After adding this example to your basic configuration SC4S will send Cisco IOS events to SC4S_DEST_SPLUNK_HEC_OTHER_URL.

#Note "OTHER" should be a meaningful name
SC4S_DEST_SPLUNK_HEC_OTHER_URL=https://splunk:8088
SC4S_DEST_SPLUNK_HEC_OTHER_TOKEN=${SPLUNK_HEC_TOKEN}
SC4S_DEST_SPLUNK_HEC_OTHER_TLS_VERIFY=no
SC4S_DEST_SPLUNK_HEC_OTHER_MODE=SELECT

application sc4s-lp-cisco_ios_dest_fmt_other[sc4s-lp-dest-select-d_hec_fmt_other] {
    filter {
        'cisco' eq "${fields.sc4s_vendor}"
        and 'asa' eq "${fields.sc4s_product}"
    };
};

Advanced topic: Configure filtered alternate destinations

You may require more granularity for a specific data source. For example, you may want to send all Cisco ASA debug traffic to Cisco Prime for analysis. To accommodate this, filtered alternate destinations let you supply a filter to redirect a portion of a source’s traffic to a list of alternate destinations and, optionally, prevent matching events from being sent to Splunk. You configure this using environment variables:

Variable Values Description
SC4S_DEST_<VENDOR_PRODUCT>_ALT_FILTER syslog-ng filter Filter to determine which events are sent to alternate destinations.
SC4S_DEST_<VENDOR_PRODUCT>_FILTERED_ALTERNATES Comma or space-separated list of syslog-ng destinations. Send filtered events to alternate syslog-ng destinations using the VENDOR_PRODUCT syntax, for example, SC4S_DEST_CISCO_ASA_FILTERED_ALTERNATES.

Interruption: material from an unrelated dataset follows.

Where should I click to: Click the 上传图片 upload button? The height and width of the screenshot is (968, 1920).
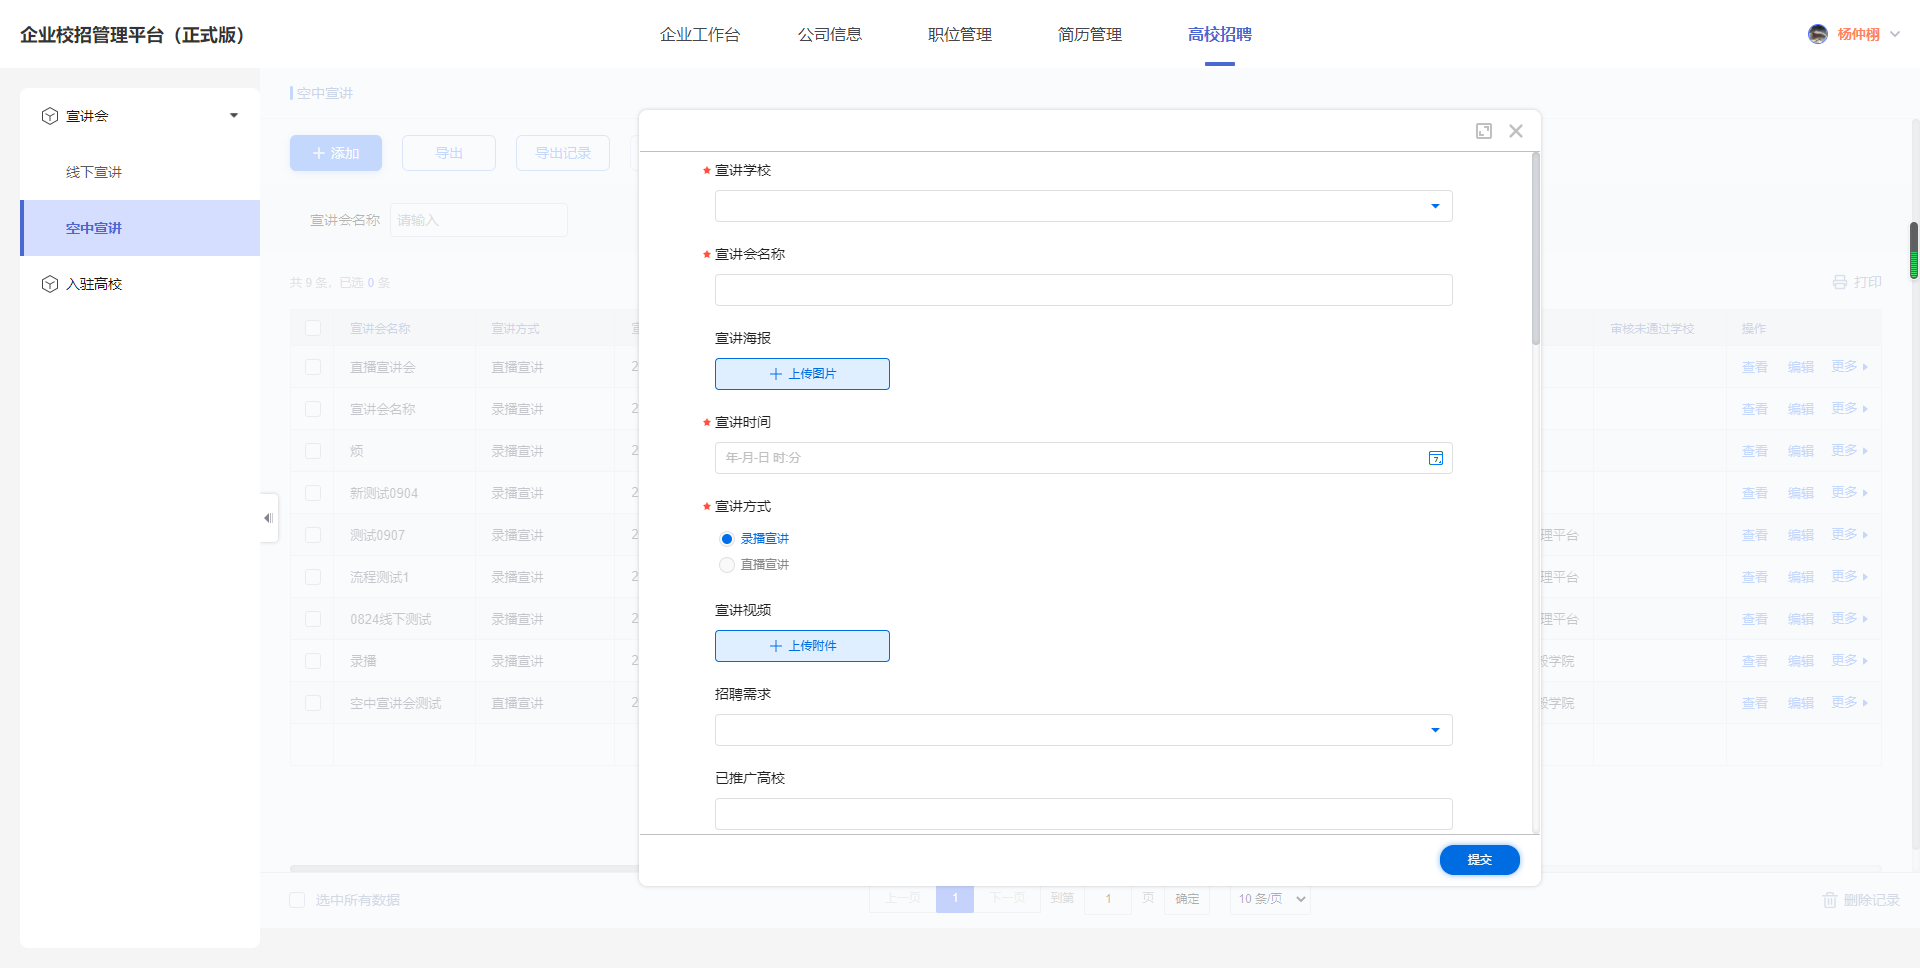[802, 374]
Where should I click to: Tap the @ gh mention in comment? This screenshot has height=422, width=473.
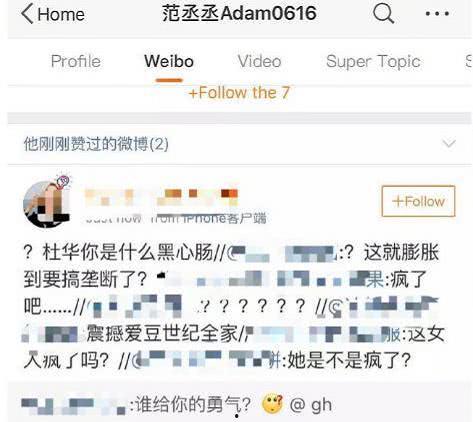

This is an advanced capability, and filters and destinations using proper syslog-ng syntax must be constructed before using this functionality.

The regular destinations, including the primary HEC destination or configured archive destination, for example d_hec or d_archive, are not included for events matching the configured alternate destination filter. If an event matches the filter, the list of filtered alternate destinations completely replaces any mainline destinations, including defaults and global or source-based standard alternate destinations. Include them in the filtered destination list if desired.

Since the filtered alternate destinations completely replace the mainline destinations, including HEC to Splunk, a filter that matches all traffic can be used with a destination list that does not include the standard HEC destination to effectively turn off HEC for a given data source.